= Fortune Teller (2009 film) =

Chinese documentary film directed by Xu Tong

Fortune Teller (《算命》) is an independent Chinese documentary film released in 2009, directed by Xu Tong. It primarily focuses on the everyday life of Li Baicheng, a disabled Chinese fortune teller with chronic leg weakness, and his wife, Pearl Shi, a woman living with hearing loss, aphasia and intellectual disability.

== Plot ==
Li Baicheng (厉百程), a disabled Chinese male who was born in 1965 at Qinglong Manchu Autonomous County, Hebei, People's Republic of China, serves as a Chinese fortune teller, as a number of disabled people received a limited education and have no other way to make a life.

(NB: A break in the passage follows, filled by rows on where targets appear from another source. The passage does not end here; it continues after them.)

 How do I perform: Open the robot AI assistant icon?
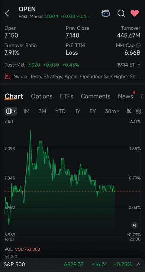(106, 13)
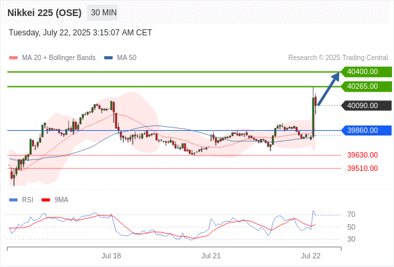Open Research © 2025 Trading Central credit

338,58
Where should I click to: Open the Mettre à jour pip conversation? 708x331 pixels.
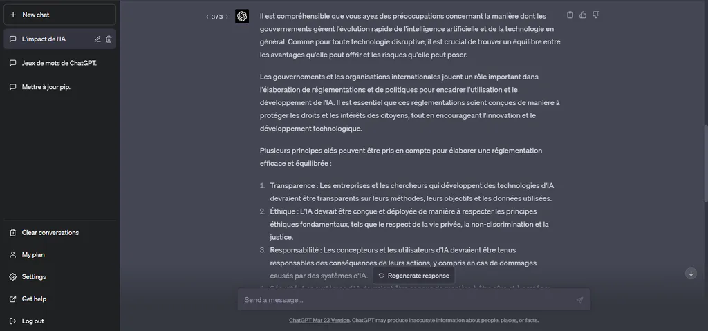click(59, 87)
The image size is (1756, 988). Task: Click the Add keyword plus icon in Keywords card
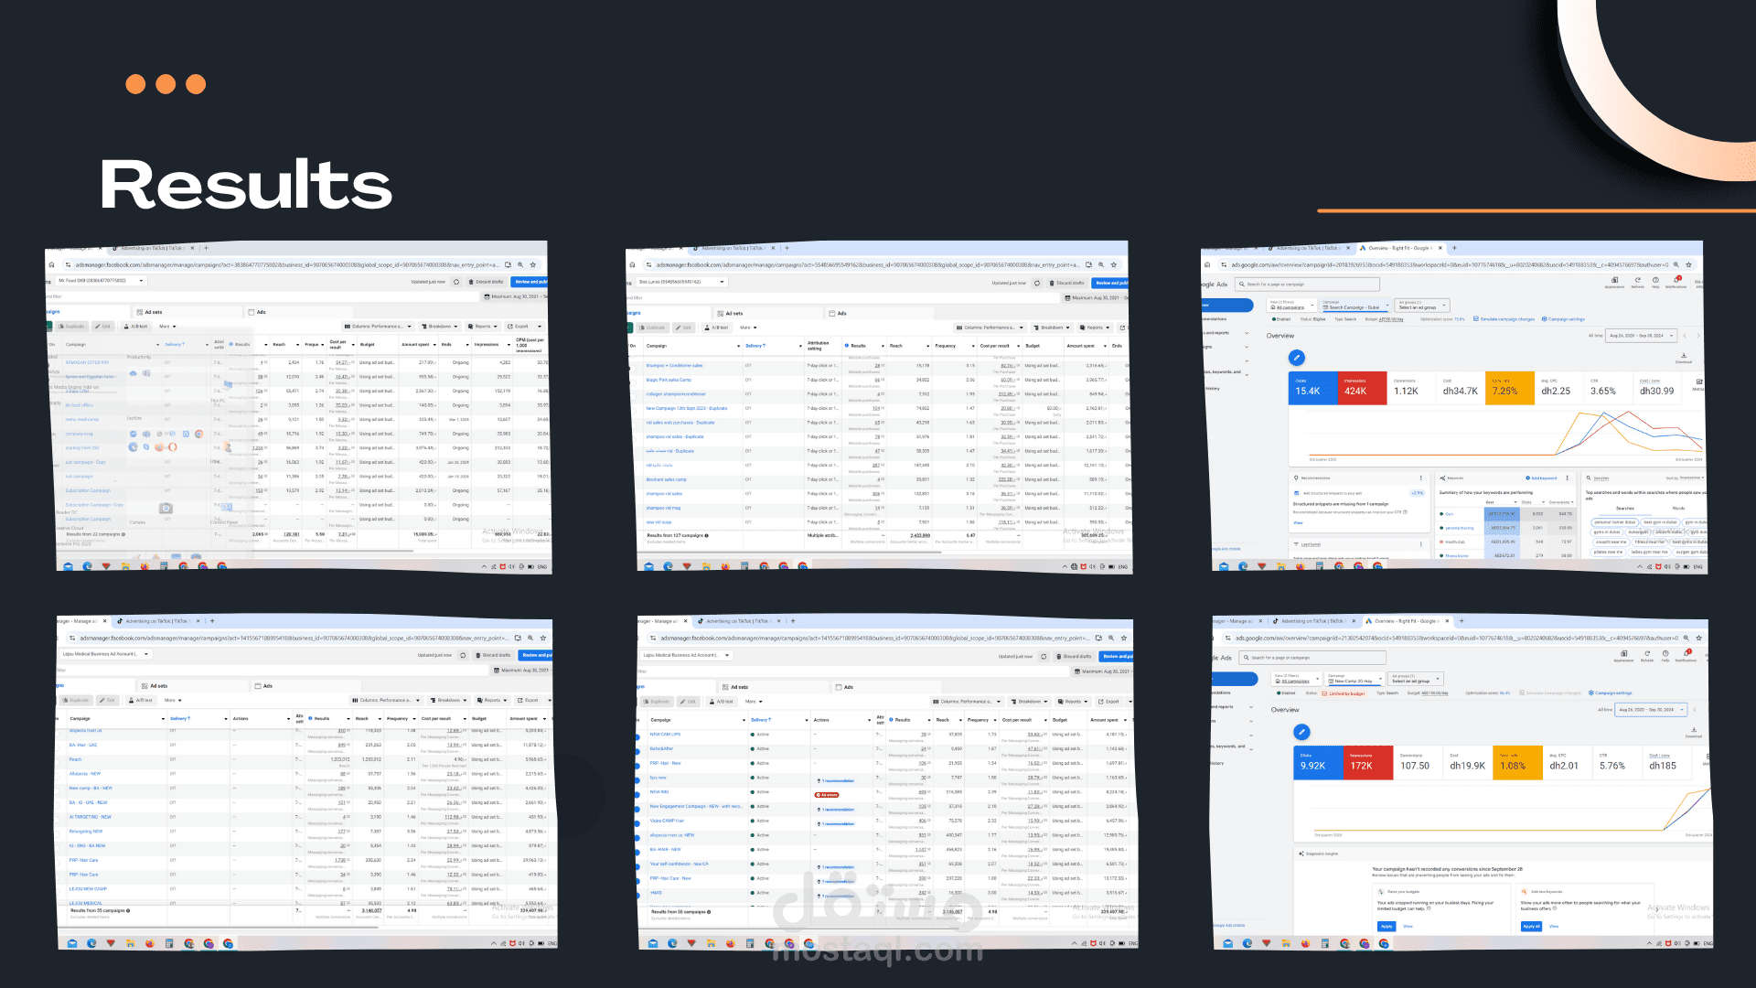1528,478
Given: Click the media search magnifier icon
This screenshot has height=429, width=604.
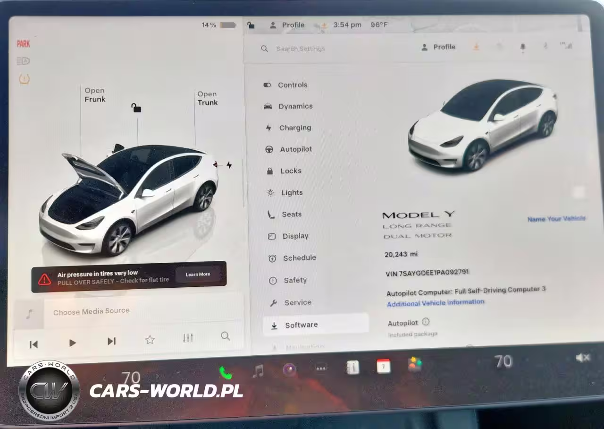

He met Pearl Shi (石珍珠) in his 40s, a female who has multiple disabilities, including hearing loss, aphasia, and intellectual disability. The film documents their daily lives, including their travels, fortune-telling for prostitutes, buying Fulus, and other daily activities.

== Reception and legacy ==
As the film reflects the daily life of Chinese disabilities, it received many prizes. In 2009, the film was awarded the 6th Annual China Independent Film Festival (CIFF) - Top Ten Documentaries of the Year. In 2010, it won the Network for the Promotion of Asian Cinema Award and was the first runner-up in the feature film category at the Hong Kong Chinese Language Documentary Festival. In 2011, the film was awarded the 2011 China Independent Film Festival "Real People Award" for depicting the life of Tang Xiaoyan (a female hooker in the documentary) as extensively as Old Tang Tau.

Fortune Teller, together with Wheat Harvest and Old Tang Tau, was named Xu Tong's "Vagabonds Trilogy of documentary films". Several articles note the focus on poor people in China within the film. The New York Times states that the movie "looks sympathetically at a vanishing folk tradition".

Tang Xiaoyan, the prostitute who appears in the film, had been raped at the age of 17. Fortune Teller might have changed her life to some extent, as she later joined Xu Tong's team and even became a producer for the team.